**Stated task a**
In the entries, can you echo everything starting at the line that contains "Screen dimensions: 1225x728" and ending after the line that contains "pos(117,592)"?

Can you write a program to determine the causal order?

Mike Zyphur writes:

Kaggle.com has launched a competition to determine what’s an effect and what’s a cause. They’ve got correlated variables, they’re deprived of context, and you’re asked to determine the causal order. $5,000 prizes.

I followed the link and the example they gave didn’t make much sense to me (the two variables were temperature and altitude of cities in Germany, and they said that altitude causes temperature). It has the feeling to me of one of those weird standardized tests we used to see sometimes in school, where there’s no real correct answer so the goal is to figure out what the test-writer wanted you to say.

Nonetheless, this might be of interest, so I’m passing it along to you.

30 thoughts on “Can you write a program to determine the causal order?

  1. I’m missing something – why doesn’t that make sense. Temperature doesn’t cause altitude – so it must be that way around?

  2. I saw a talk about the temperature vs altitude example. I could DEFINITELY be mis-remembering, but in that talk, they made certain assumptions:

    1) There is an independent variable, on which the other might depend upon.
    2) The dependent variable was a smooth function of the independent one, plus random noise.
    3) The noise was unimodal.

    Under those assumptions, A probably didn’t cause B in the example, since there would be a bimodality at A=130.

    It was a talk by Bernard Scholkopf at NIPS. I’m not really doing it justice here.

Rows of pointing data
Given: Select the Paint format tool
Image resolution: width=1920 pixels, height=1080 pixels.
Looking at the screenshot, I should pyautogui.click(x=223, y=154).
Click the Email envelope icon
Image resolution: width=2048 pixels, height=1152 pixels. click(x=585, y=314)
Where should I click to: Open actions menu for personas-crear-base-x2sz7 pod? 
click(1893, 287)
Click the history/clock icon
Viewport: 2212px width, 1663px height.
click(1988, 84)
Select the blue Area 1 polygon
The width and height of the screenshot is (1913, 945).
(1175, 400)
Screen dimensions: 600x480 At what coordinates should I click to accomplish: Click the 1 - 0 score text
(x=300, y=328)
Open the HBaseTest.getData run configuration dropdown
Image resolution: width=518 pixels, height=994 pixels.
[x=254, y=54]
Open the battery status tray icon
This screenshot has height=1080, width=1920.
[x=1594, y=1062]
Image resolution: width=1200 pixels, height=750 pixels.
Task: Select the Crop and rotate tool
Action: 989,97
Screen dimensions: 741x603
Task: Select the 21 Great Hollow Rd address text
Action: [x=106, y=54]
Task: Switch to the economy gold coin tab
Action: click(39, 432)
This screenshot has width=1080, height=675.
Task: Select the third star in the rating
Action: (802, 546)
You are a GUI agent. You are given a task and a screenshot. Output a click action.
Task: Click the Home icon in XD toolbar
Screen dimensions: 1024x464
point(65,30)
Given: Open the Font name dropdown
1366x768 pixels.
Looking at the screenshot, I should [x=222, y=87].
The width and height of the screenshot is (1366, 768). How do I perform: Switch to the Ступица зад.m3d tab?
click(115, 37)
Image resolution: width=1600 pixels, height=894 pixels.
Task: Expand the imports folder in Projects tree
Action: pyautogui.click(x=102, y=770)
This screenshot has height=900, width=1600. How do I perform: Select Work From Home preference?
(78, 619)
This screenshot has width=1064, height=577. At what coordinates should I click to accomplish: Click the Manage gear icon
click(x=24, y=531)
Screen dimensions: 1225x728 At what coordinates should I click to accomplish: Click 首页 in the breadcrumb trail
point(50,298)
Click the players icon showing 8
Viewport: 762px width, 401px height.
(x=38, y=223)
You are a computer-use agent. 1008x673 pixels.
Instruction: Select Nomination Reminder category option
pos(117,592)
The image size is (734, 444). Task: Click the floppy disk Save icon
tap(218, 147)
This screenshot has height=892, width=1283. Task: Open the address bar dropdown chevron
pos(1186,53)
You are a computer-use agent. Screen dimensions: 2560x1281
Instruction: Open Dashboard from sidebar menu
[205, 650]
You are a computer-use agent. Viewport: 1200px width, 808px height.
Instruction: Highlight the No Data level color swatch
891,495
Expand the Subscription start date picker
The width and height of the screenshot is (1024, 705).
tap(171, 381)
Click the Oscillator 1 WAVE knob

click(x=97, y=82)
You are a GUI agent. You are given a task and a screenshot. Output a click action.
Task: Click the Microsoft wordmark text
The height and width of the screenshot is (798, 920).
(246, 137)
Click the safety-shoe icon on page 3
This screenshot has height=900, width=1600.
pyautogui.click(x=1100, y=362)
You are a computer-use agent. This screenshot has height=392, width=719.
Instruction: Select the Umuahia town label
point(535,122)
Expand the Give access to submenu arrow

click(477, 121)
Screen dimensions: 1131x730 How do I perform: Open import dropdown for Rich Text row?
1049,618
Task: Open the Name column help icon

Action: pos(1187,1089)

**Stated task b**
Can you duplicate the entire post on determining causal order, word for word?

**Full answer a**
Screen dimensions: 1225x728 At what coordinates should I click to accomplish: Click 首页 in the breadcrumb trail
point(50,298)
Click the players icon showing 8
Viewport: 762px width, 401px height.
(x=38, y=223)
You are a computer-use agent. 1008x673 pixels.
Instruction: Select Nomination Reminder category option
pos(117,592)

**Full answer b**
Can you write a program to determine the causal order?

Mike Zyphur writes:

Kaggle.com has launched a competition to determine what’s an effect and what’s a cause. They’ve got correlated variables, they’re deprived of context, and you’re asked to determine the causal order. $5,000 prizes.

I followed the link and the example they gave didn’t make much sense to me (the two variables were temperature and altitude of cities in Germany, and they said that altitude causes temperature). It has the feeling to me of one of those weird standardized tests we used to see sometimes in school, where there’s no real correct answer so the goal is to figure out what the test-writer wanted you to say.

Nonetheless, this might be of interest, so I’m passing it along to you.

30 thoughts on “Can you write a program to determine the causal order?

  1. I’m missing something – why doesn’t that make sense. Temperature doesn’t cause altitude – so it must be that way around?

  2. I saw a talk about the temperature vs altitude example. I could DEFINITELY be mis-remembering, but in that talk, they made certain assumptions:

    1) There is an independent variable, on which the other might depend upon.
    2) The dependent variable was a smooth function of the independent one, plus random noise.
    3) The noise was unimodal.

    Under those assumptions, A probably didn’t cause B in the example, since there would be a bimodality at A=130.

    It was a talk by Bernard Scholkopf at NIPS. I’m not really doing it justice here.